● **WHAT IS NEEDED**
Check each line of the material below for "width", then copy the ones that contain it.

● **DATA SECTION**
####
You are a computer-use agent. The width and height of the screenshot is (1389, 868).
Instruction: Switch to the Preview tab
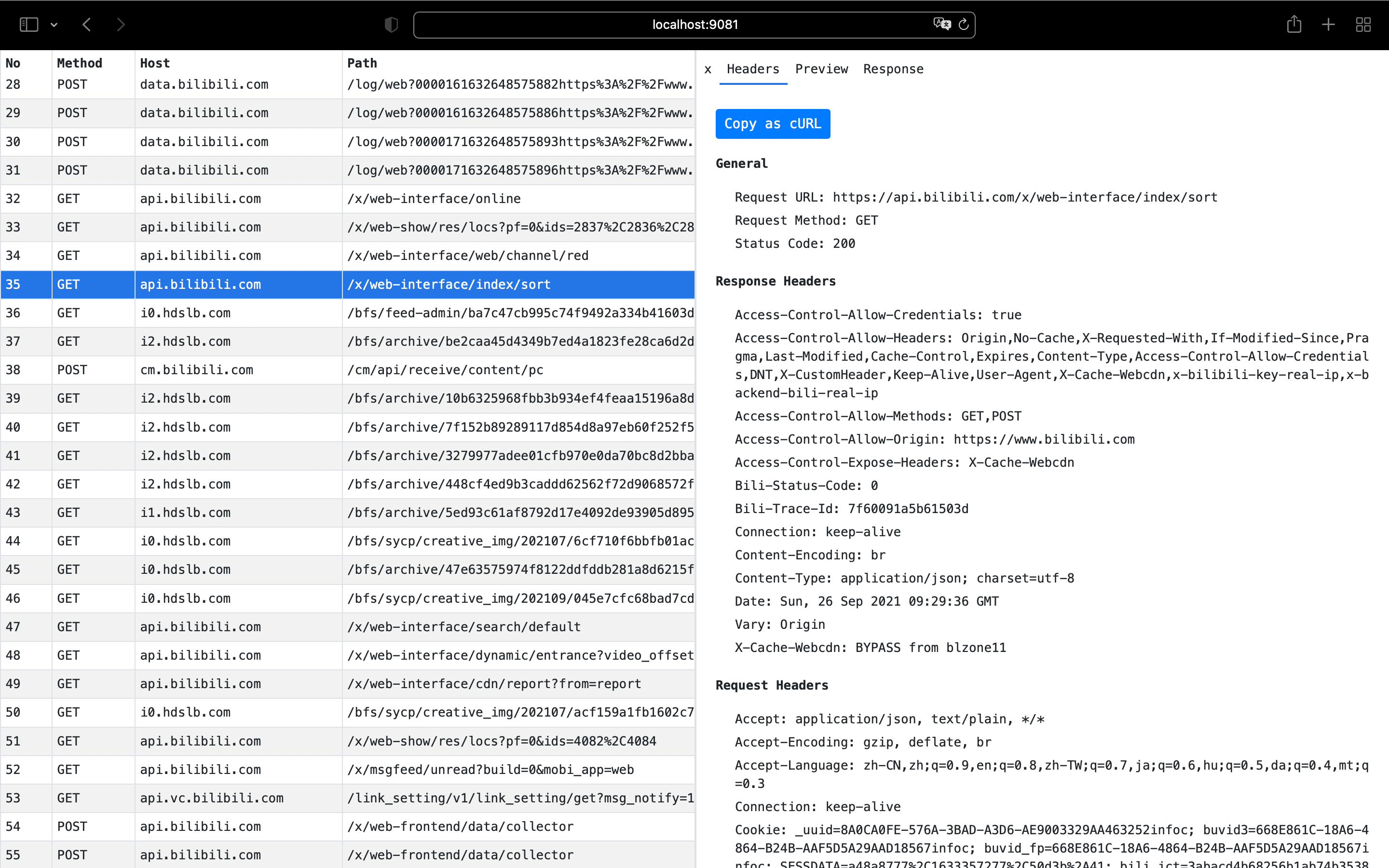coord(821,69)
####
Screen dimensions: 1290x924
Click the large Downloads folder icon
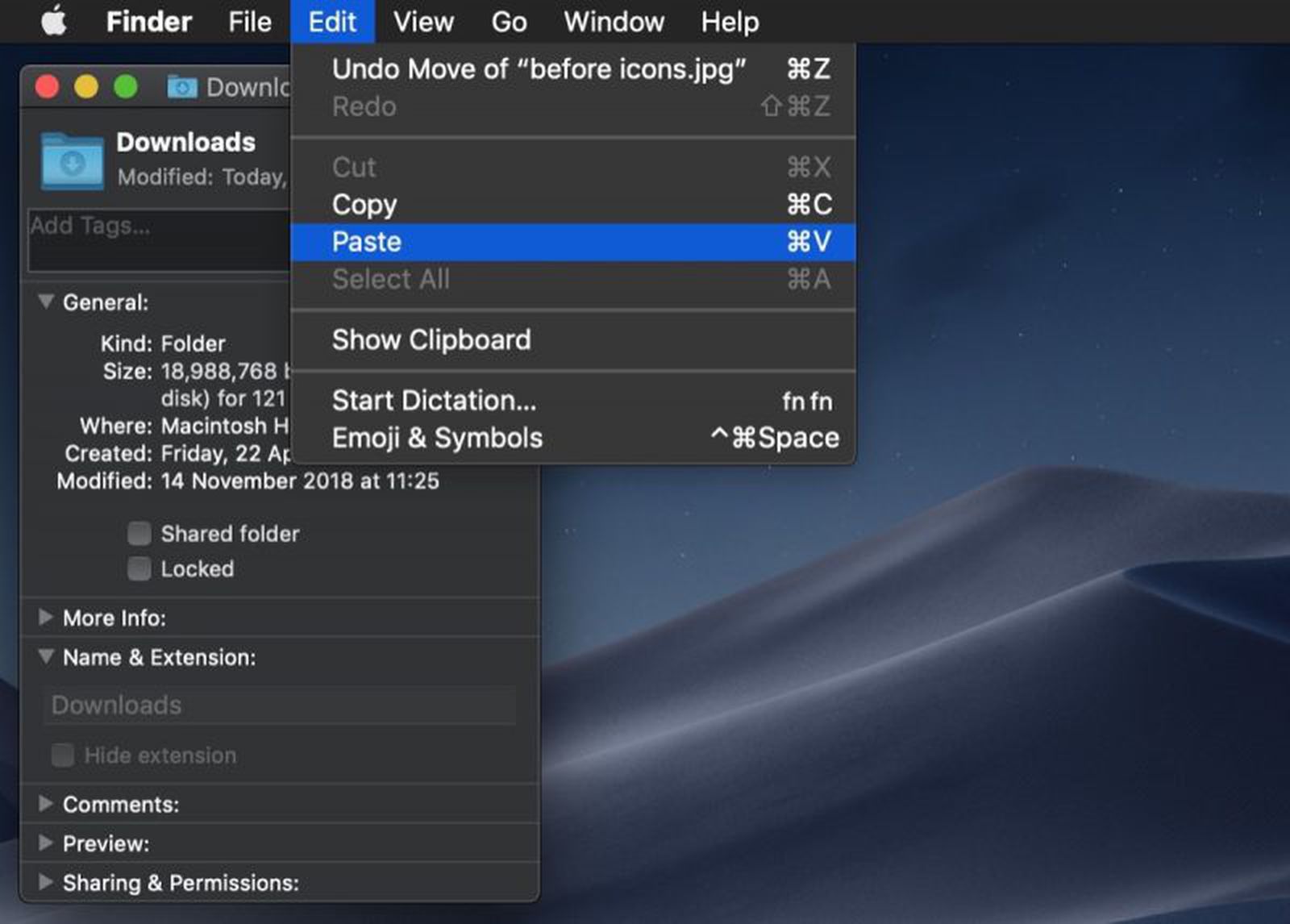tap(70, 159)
####
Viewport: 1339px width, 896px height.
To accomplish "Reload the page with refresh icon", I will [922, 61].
####
● **EXERCISE SOLUTION**
You are a computer-use agent. The width and height of the screenshot is (1389, 868).
Viewport: 1339px width, 896px height.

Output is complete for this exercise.